— begin ENTRIES —

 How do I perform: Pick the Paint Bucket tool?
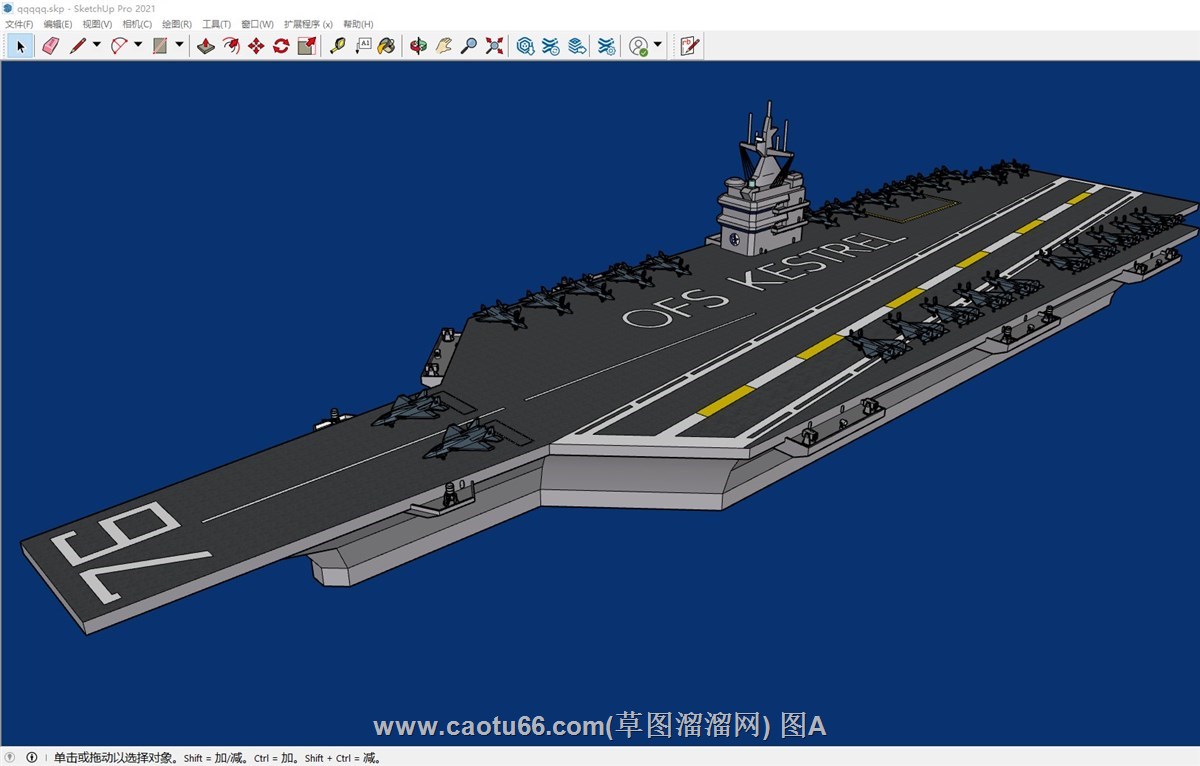coord(386,46)
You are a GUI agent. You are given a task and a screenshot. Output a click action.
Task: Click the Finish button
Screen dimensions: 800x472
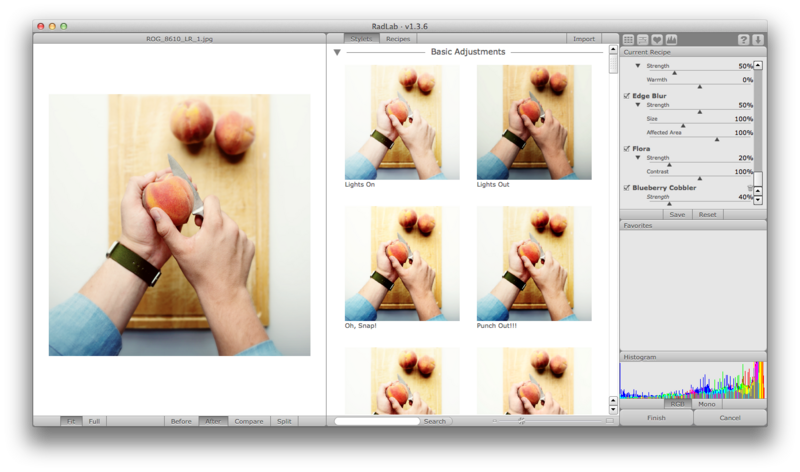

— end ENTRIES —

REQUEST: Rewrite the material above with "Finish" replaced by "Submit" and everything else left the same. Omit the pictures.

OUTPUT BELOW:
 How do I perform: Pick the Paint Bucket tool?
coord(386,46)
You are a GUI agent. You are given a task and a screenshot. Output a click action.
Task: Click the Submit button
Screen dimensions: 800x472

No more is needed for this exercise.